Fracking Energy Boom: MSNBC host asks -- Is Energy Becoming Too Cheap?



MSNBC host: Energy is just too darn cheap


Hot Air
December 8, 2012


MSNBC is essentially saying that cheap energy is bad because they want everyone to use expensive "Green energy."


Chris Hayes: We’re talking about the massive, extractive energy boom happening in America right now and how it’s transforming our politics and how that can be made to work with a sane climate policy, which is really the difficult question. Before the break I left the question on the table about the price of energy being too low right now. Basically we see this massive amount of supply has come onto the grid thanks largely to natural gas. The price has come down, and I think we generally think, “Oh, lower prices are better.” But it seems to me there’s a lot of problematic stuff about the price coming down sharply as it is right now in terms of incentives for efficiency and et cetera.

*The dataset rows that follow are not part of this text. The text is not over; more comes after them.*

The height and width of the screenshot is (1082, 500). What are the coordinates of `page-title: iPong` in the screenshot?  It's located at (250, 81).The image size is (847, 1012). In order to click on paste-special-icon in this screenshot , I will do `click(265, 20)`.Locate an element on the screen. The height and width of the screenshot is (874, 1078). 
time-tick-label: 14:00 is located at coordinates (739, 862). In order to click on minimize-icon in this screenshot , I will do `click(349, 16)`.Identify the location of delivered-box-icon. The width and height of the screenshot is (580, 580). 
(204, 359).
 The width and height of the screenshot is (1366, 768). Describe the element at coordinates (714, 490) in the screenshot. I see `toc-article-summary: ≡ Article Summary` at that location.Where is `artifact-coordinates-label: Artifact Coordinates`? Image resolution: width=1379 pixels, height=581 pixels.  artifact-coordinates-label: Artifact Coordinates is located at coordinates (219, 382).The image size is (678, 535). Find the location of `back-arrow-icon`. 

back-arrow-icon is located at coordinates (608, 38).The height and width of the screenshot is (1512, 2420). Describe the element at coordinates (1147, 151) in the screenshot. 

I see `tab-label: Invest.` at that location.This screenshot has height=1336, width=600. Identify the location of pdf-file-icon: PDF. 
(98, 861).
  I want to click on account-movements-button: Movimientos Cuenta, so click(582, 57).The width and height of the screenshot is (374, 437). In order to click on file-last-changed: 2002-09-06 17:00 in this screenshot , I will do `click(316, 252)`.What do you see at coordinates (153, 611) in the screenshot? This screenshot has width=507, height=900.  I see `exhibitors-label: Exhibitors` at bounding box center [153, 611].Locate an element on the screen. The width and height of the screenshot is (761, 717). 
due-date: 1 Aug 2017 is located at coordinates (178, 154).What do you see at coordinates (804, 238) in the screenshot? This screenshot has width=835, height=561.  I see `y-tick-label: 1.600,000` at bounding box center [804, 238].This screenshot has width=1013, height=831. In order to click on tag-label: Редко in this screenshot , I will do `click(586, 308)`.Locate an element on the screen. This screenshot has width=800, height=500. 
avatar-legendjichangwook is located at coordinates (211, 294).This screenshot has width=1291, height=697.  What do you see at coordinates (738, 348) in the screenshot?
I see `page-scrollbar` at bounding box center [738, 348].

Dan Dicker: You would want the prices to go up a lot because it would drive the next stage towards renewables, and make that at least cost-effective. Algae fuel, we talk a lot about that…

C.H.: Some people talk about that.

D.D.: Yeah. The cost is about eight and a half to nine dollars a gallon compared to gasoline as it is now. You want the prices to go up to make these a little more cost effective. Drive the technology into them. Unfortunately it’s actually going quite the opposite. You talk about increased supply here in the United States. In fact, overseas demand is dropping. We are still in the midst of an economic problem in Europe. Chinese growth is going down. Indian growth seems to be going down. In this country we’ve done better in terms of efficiencies and our demands are starting to drop, so in terms of what economically you can expect, you will expect the opposite, or at least I do over the next several years, that oil prices will in fact go lower. Natural gas you can – because we have a futures market, we look forward to the future and see what people are betting the price is going to be. That doesn’t go over 5$ an MCF until 2020 according to the futures markets. So although you might want… we have to drive the renewable argument some other way, because price doesn’t look like it’s going to do it.

Frances Beinecke: Look, the only thing that’s going to change that is if we finally put a price on carbon.

C.H.: Right.

F.B.: The externals of all the fossil fuel development are not incorporated in the current price, so the environmental effects, the health effects, the consequences to communities, none of that is factored in. We have to change that, get a price on carbon, drive it up so we can promote renewables and efficiencies first and foremost.​
 
cant remember the name of the documentary but fraking is very bad for wells. if the fingers stretch for 600 miles, id hate to see what happens to the water in those areas. peoples water would ignite. the gas companies wouldnt help them. they basically ruined their homestead with fracking.
 
As someone who has lived in the town that the Marcellus shale formation is named after, I'll pass on hydro fracking. Don't want it in my town.